It all came back to me while I had a Japanese meal with Martine at the Aki Restaurant in West Los Angeles. When I first came to Los Angeles in late 1966 I quickly became a Nipponophile. I lived for a while on Mississippi Avenue in the middle of the Sawtelle neighborhood, the old Japanese plant nursery district. Even before I started my explorations of Mexican food, I started becoming a Japanese foodie. I even thought the little tofu cubes in my miso soup were shark’s fin. (I marveled at my sophistication in eating “shark’s fin” soup.)
Since i was a graduate student in film at UCLA, I made a point of seeing as many Japanese films as I could. I remember taking the MTA #81 bus down Wilshire Boulevard to La Brea and walking a couple blocks south to the old Toho La Brea theater. The first films I saw there were Hiroshi Inagaki’s Miyamato Musashi (based on Eiji Yoshikawa’s novel) trilogy: Samurai (1954), Duel at Ichijoji Temple (1955), and Duel at Ganryu Island (1956). I fancied myself falling love with the sweet Kaoru Yachigusa, who played the part of Otsu; and of course I hero-worshipped Toshiro Mifune as the hero of he saga.
The Toho La Brea theater had a clock over the left emergency exit that was illuminated with the words Sumitomo Bank. All features were preceded by an Asahi Shimbun newsreel in Japanese without subtitles. Although I couldn’t understand a word, I looked forward to the newsreels.

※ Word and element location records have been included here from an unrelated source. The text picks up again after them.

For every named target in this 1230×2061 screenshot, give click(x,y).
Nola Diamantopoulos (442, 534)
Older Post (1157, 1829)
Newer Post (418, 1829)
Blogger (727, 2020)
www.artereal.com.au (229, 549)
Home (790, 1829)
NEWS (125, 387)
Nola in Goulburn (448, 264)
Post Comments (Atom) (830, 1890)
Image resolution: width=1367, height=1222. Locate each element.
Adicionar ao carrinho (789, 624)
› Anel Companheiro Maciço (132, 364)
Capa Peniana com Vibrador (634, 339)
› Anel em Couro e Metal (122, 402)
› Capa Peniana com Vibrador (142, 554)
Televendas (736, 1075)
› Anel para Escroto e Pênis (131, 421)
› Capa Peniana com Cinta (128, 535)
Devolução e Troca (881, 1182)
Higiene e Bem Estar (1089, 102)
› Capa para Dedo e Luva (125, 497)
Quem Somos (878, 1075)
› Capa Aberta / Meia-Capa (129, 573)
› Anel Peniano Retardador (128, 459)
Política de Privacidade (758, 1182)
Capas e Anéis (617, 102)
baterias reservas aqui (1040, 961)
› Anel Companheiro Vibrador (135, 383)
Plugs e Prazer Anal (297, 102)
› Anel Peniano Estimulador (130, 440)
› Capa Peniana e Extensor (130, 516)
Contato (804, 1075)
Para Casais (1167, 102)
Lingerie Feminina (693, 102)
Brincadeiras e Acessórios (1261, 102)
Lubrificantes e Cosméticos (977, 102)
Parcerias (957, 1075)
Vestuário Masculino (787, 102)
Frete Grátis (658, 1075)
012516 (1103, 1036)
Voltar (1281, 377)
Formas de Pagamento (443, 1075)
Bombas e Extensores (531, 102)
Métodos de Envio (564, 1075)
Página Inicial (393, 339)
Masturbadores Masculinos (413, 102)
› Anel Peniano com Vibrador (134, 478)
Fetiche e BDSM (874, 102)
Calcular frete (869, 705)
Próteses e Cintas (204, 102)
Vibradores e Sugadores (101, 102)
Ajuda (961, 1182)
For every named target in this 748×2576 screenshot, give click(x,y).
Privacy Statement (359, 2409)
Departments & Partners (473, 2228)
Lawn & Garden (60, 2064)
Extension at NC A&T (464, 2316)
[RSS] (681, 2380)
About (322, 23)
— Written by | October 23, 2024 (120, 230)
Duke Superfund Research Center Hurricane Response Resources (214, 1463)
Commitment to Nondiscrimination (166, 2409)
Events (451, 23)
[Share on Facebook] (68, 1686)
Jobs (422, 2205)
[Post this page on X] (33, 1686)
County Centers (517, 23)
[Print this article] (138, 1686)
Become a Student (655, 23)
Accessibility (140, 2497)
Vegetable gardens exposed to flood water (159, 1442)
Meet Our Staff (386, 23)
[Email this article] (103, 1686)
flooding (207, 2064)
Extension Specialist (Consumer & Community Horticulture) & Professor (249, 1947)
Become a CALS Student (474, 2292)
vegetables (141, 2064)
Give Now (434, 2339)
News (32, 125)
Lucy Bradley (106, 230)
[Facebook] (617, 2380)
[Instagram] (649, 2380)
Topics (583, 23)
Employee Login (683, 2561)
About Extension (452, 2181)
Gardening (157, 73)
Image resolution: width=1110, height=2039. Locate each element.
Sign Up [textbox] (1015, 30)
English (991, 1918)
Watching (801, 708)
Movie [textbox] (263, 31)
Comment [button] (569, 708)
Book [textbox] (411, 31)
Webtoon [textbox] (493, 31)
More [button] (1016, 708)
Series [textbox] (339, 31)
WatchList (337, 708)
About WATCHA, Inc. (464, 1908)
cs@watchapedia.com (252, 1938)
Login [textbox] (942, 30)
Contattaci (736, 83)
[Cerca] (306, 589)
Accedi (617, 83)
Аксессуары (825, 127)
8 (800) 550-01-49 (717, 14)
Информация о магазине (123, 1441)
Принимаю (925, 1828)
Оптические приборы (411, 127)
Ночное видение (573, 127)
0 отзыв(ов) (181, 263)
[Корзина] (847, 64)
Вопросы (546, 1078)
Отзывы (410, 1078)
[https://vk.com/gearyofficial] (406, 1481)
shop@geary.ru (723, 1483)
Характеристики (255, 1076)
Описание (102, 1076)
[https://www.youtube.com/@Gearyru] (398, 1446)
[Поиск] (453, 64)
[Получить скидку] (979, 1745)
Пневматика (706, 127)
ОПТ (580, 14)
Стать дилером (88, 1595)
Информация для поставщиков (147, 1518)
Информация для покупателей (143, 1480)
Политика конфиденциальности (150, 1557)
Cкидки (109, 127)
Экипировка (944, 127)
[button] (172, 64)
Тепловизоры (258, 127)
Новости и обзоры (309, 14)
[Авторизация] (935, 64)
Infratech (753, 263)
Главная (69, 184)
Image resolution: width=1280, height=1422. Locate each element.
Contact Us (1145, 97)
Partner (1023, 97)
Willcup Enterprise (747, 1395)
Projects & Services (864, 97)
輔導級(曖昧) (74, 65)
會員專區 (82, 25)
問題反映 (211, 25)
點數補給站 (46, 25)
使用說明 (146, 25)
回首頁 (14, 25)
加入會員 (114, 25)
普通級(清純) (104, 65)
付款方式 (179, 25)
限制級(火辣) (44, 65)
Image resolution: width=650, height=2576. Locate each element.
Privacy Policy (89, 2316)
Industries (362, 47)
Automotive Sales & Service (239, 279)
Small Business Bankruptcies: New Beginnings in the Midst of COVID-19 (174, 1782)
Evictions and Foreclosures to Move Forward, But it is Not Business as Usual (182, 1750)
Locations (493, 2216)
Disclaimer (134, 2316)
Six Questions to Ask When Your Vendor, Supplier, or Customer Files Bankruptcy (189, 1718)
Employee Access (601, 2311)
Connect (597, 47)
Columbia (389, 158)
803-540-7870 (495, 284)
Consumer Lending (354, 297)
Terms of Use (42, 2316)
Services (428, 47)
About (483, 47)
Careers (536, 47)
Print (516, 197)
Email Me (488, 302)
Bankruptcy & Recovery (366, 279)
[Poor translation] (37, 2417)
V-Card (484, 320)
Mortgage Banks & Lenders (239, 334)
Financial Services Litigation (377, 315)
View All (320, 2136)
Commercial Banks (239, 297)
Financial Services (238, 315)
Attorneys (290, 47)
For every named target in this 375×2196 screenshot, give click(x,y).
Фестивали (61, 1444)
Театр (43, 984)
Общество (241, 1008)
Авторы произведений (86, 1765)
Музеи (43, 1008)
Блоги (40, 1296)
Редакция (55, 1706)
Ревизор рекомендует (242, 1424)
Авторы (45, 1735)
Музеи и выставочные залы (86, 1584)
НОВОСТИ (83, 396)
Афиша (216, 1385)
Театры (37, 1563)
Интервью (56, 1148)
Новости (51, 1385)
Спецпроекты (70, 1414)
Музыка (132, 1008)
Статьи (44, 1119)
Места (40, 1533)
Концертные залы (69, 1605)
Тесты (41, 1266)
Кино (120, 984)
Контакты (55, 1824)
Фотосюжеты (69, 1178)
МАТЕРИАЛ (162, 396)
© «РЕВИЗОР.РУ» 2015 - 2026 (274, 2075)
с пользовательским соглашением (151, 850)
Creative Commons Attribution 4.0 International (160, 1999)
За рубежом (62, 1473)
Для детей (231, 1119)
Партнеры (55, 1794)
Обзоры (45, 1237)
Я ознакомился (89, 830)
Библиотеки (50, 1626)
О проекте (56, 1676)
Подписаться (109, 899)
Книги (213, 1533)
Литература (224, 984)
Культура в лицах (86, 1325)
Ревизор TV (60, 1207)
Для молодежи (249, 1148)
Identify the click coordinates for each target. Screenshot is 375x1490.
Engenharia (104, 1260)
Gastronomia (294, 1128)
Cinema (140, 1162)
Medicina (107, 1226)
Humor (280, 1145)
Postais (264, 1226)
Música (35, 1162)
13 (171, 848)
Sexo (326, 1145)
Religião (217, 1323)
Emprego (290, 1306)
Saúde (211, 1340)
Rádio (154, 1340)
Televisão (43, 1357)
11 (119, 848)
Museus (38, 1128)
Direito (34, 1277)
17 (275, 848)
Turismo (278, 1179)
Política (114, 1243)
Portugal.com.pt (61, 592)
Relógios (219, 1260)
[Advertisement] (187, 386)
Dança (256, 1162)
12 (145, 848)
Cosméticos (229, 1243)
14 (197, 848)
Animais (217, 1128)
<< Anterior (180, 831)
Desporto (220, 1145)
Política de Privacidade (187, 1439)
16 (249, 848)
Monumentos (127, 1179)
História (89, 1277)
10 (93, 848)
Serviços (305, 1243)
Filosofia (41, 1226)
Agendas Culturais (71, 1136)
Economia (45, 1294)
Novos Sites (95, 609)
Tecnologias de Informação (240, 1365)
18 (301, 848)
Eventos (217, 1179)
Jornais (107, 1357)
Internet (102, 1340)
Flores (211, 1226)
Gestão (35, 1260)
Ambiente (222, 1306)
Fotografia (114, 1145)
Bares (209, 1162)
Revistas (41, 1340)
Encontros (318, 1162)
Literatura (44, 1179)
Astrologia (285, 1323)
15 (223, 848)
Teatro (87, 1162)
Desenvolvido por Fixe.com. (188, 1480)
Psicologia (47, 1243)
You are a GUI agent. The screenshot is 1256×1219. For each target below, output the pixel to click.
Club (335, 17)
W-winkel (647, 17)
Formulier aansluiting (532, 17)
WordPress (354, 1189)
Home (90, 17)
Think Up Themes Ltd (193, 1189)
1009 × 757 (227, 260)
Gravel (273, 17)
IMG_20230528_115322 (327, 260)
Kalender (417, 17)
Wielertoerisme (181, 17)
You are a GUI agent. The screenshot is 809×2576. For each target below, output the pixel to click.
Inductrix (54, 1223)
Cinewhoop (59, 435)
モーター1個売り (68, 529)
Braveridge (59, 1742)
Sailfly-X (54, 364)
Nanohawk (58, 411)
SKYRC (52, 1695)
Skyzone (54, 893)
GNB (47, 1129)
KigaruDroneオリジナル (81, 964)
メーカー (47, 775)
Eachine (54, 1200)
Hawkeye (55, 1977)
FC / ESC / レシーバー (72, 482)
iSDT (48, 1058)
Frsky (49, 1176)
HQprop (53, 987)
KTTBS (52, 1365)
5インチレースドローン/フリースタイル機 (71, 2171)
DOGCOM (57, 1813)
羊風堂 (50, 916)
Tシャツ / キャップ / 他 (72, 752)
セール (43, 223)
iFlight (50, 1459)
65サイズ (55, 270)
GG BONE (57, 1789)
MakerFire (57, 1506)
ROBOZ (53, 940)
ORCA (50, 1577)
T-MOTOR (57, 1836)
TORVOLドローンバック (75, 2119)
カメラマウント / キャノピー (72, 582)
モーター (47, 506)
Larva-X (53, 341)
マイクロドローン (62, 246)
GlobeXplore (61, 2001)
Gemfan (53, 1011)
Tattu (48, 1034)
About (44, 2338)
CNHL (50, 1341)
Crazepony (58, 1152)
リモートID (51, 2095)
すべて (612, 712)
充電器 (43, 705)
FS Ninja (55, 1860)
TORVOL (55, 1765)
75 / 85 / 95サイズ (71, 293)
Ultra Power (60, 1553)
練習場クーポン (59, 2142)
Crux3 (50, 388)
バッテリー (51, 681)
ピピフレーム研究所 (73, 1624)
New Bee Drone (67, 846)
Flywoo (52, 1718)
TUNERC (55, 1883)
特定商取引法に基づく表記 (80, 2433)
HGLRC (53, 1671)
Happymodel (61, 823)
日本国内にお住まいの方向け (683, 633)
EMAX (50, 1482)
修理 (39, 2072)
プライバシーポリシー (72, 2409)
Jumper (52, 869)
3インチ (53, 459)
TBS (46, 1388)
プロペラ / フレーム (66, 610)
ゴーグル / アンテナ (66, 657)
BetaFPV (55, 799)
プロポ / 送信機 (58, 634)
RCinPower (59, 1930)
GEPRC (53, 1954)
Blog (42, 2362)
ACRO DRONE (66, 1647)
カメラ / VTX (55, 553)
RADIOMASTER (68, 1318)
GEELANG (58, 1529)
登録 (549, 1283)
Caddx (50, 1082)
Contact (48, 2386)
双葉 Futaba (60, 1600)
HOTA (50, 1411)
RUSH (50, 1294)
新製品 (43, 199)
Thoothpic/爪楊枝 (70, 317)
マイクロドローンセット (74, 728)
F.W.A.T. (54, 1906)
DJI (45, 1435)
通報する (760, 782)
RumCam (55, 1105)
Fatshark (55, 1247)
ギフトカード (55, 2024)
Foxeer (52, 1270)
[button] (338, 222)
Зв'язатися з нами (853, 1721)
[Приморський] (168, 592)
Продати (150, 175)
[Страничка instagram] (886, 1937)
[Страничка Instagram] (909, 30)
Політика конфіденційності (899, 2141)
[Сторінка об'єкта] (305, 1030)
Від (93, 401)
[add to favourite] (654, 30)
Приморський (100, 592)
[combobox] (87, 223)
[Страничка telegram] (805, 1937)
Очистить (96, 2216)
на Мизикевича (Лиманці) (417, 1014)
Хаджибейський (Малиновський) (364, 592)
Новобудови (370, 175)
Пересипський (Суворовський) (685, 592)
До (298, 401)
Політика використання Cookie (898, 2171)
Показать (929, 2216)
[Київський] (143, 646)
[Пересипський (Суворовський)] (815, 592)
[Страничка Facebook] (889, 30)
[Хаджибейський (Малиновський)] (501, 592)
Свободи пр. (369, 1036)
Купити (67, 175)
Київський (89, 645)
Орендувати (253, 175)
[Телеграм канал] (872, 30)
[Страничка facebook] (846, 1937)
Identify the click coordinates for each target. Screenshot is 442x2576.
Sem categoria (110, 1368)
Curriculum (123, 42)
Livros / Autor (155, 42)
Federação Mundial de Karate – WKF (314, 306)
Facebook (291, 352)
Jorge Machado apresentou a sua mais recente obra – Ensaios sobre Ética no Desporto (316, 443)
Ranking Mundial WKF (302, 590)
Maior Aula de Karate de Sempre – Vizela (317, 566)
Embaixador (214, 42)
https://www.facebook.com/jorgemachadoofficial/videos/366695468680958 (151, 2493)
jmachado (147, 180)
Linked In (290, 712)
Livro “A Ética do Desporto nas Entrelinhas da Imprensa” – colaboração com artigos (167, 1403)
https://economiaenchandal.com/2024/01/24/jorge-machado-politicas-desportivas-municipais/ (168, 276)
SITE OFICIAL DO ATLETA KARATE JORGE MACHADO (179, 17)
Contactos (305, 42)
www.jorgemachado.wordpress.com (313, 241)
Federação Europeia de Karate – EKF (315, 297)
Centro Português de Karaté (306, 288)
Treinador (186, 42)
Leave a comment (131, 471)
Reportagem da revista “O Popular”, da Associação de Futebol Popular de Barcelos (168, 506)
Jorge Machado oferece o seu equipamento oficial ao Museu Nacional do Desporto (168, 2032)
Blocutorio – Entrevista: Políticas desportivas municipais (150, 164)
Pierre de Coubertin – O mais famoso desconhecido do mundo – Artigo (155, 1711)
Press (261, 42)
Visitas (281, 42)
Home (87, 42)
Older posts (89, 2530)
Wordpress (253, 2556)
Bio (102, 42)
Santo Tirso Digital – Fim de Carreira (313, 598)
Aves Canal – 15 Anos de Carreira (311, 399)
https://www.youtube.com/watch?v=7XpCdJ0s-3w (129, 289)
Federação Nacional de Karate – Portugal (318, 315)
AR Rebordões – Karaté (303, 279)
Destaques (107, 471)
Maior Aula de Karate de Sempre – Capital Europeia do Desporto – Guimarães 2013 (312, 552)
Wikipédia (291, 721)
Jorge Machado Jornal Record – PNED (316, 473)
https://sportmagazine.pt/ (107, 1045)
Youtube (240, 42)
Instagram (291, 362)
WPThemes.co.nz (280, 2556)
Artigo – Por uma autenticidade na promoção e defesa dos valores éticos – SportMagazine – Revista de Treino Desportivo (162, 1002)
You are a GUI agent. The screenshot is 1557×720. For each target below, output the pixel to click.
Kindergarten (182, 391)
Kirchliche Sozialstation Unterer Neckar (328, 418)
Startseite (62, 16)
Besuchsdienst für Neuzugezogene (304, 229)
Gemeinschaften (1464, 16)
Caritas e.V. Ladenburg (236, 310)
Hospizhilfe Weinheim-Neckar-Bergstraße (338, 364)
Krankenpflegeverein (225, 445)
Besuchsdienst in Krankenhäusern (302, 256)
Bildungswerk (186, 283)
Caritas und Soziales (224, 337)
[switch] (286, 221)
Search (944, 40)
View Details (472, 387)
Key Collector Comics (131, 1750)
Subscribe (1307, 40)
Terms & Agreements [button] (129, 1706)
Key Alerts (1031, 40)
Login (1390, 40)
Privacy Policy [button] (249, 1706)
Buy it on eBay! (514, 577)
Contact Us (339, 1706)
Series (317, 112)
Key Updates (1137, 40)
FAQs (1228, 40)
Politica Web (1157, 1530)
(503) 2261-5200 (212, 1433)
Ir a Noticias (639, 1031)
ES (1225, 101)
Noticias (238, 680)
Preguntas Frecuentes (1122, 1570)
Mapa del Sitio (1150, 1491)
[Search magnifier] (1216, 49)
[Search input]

A few years later, I joined with my film freak friends in visiting the other Japanese theaters in town: the Kokusai and Sho Tokyo (both Daiei studio), Kabuki (Shochiku), and the Linda Lea (Tohei). Today all five Japanese theaters are gone.
By the way, ever wonder why I call this website Tarnmoor? That was a pseudonym I used along with two of my friends in a UCLA Daily Bruin column entitled “The Exotic Filmgoer,” which was mostly about these Japanese theaters.